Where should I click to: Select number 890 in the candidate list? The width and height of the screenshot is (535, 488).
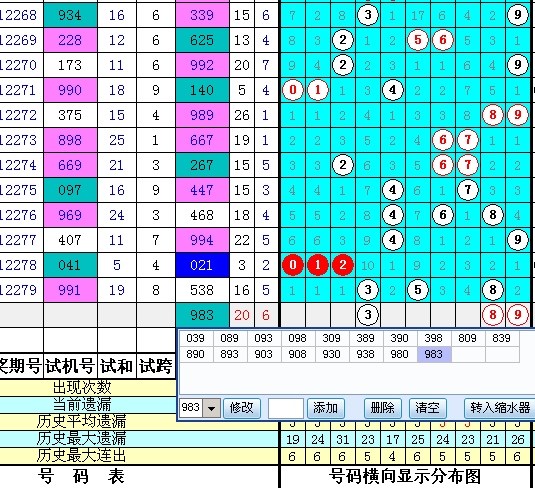point(196,354)
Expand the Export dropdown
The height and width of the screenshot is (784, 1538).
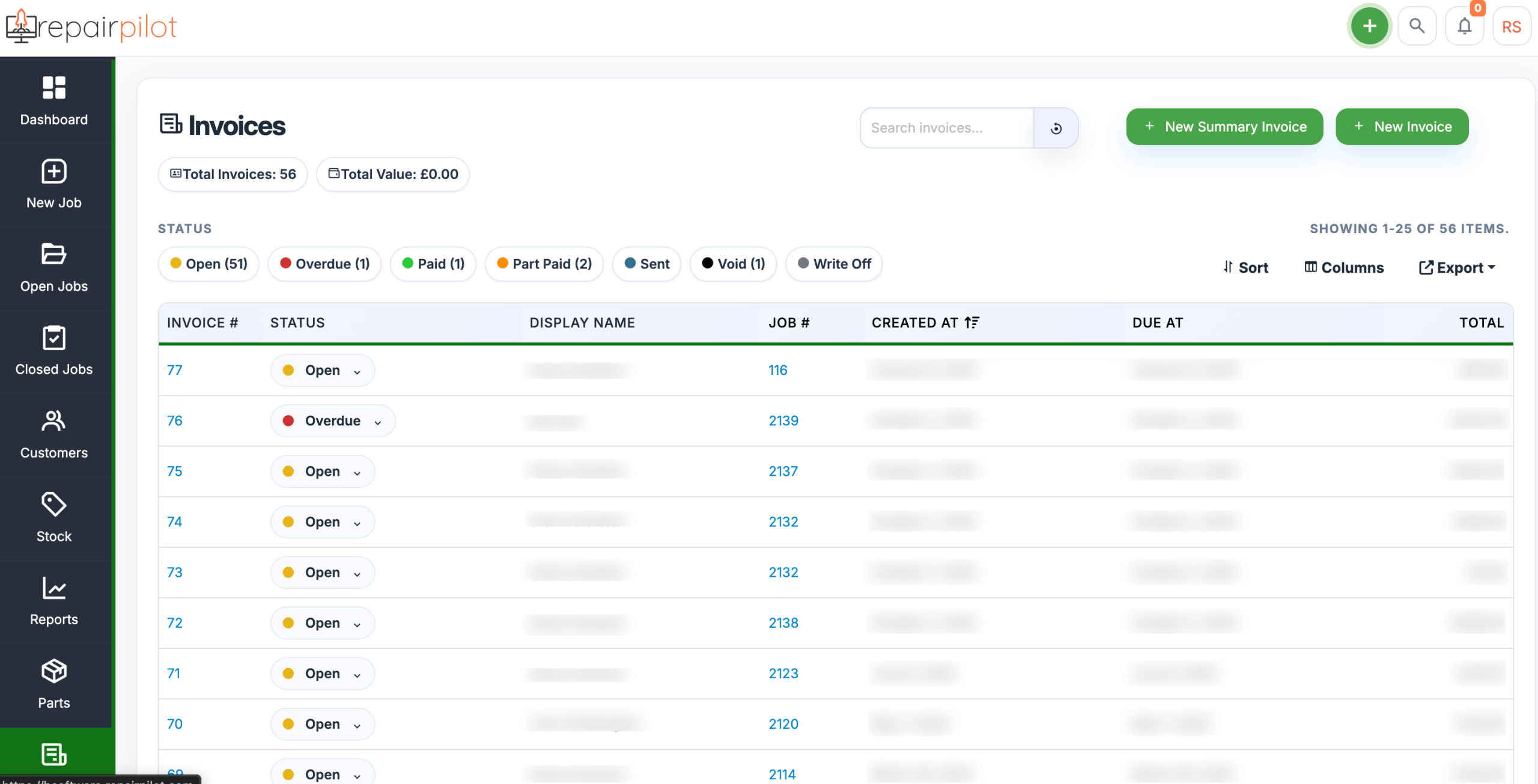tap(1457, 268)
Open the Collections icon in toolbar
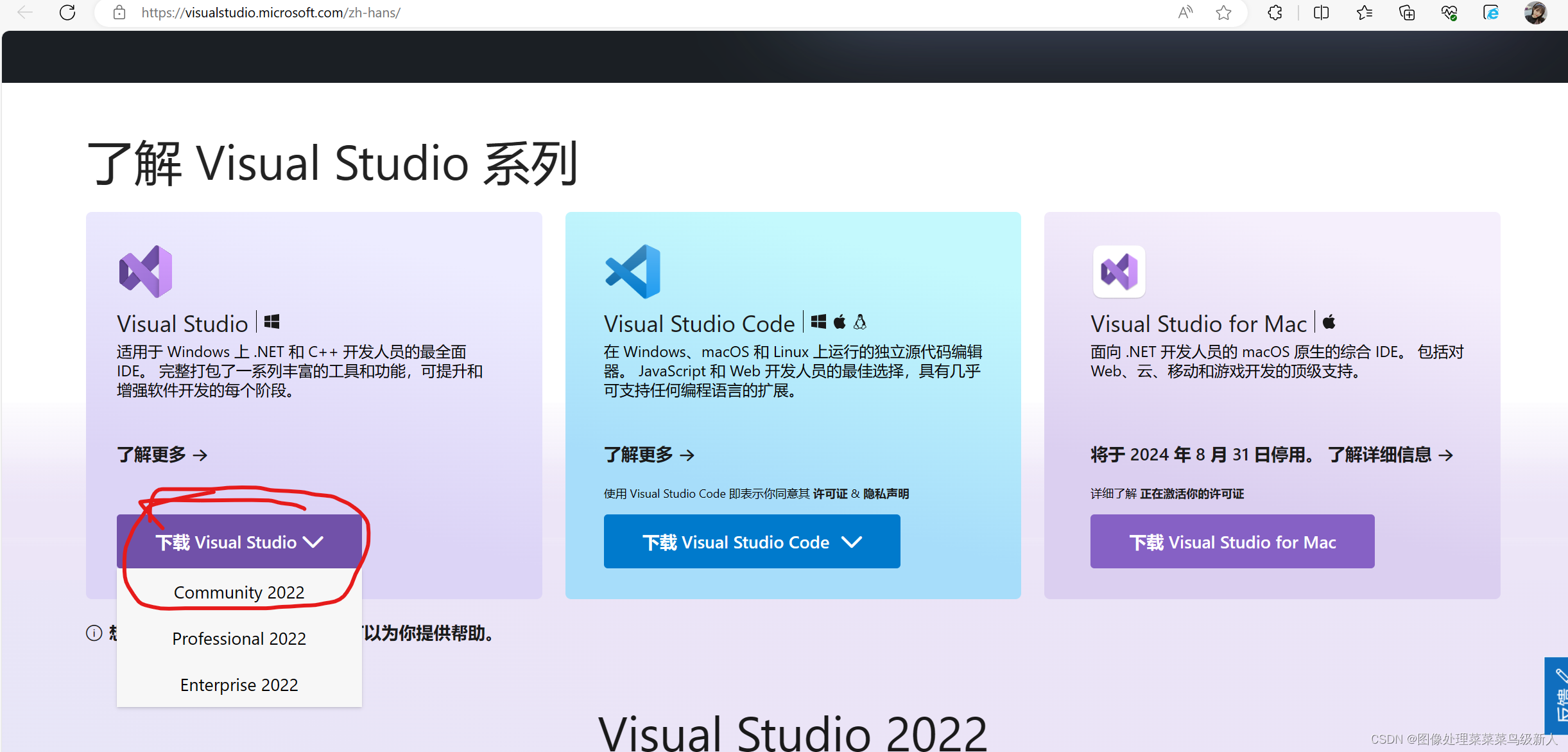1568x752 pixels. [x=1406, y=12]
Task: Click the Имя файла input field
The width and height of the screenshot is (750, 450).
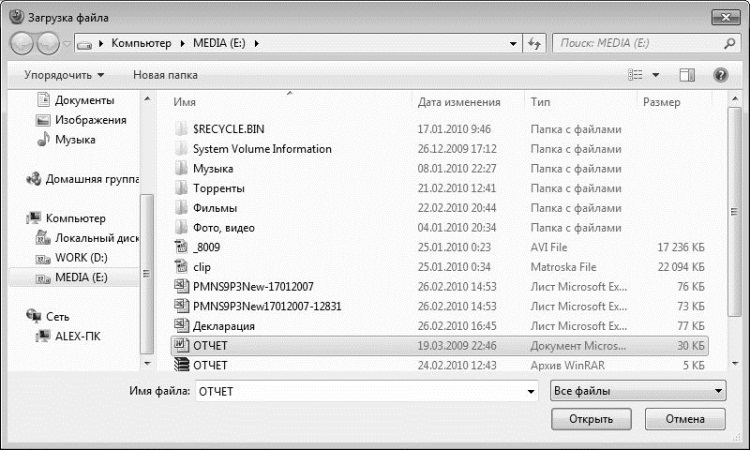Action: (366, 391)
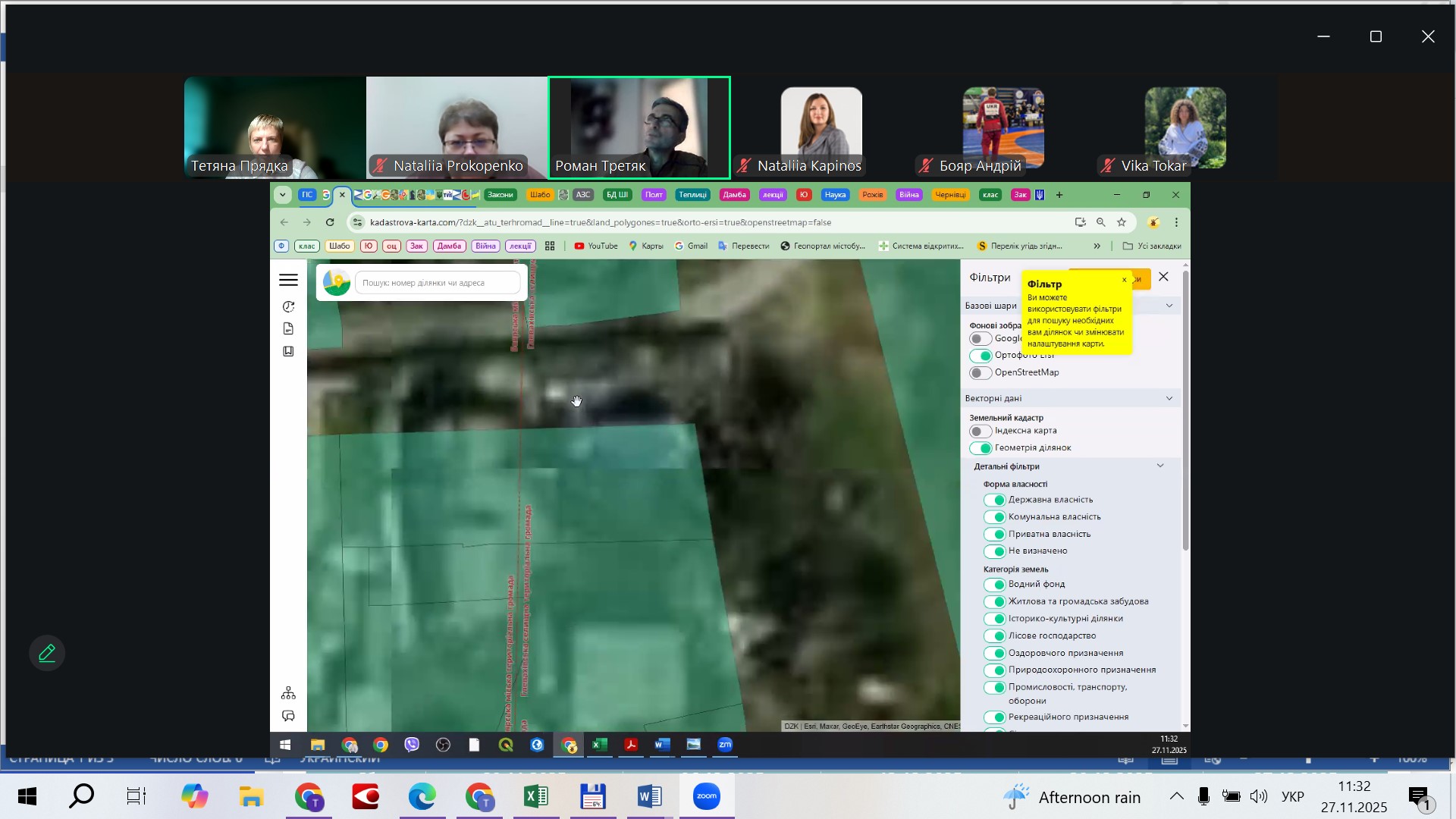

+---+

Rewrite every row with "screenshot" switched to "image" wherever it occurs, keeping everything else the same. Leave the pictures out of your answer.

* Correct answer
Where should I click to: Select number 890 in the candidate list? The width and height of the image is (535, 488).
point(196,354)
Expand the Export dropdown
The height and width of the image is (784, 1538).
tap(1457, 268)
Open the Collections icon in toolbar
1568x752 pixels. [x=1406, y=12]
Task: Click the Имя файла input field
The width and height of the image is (750, 450).
Action: (366, 391)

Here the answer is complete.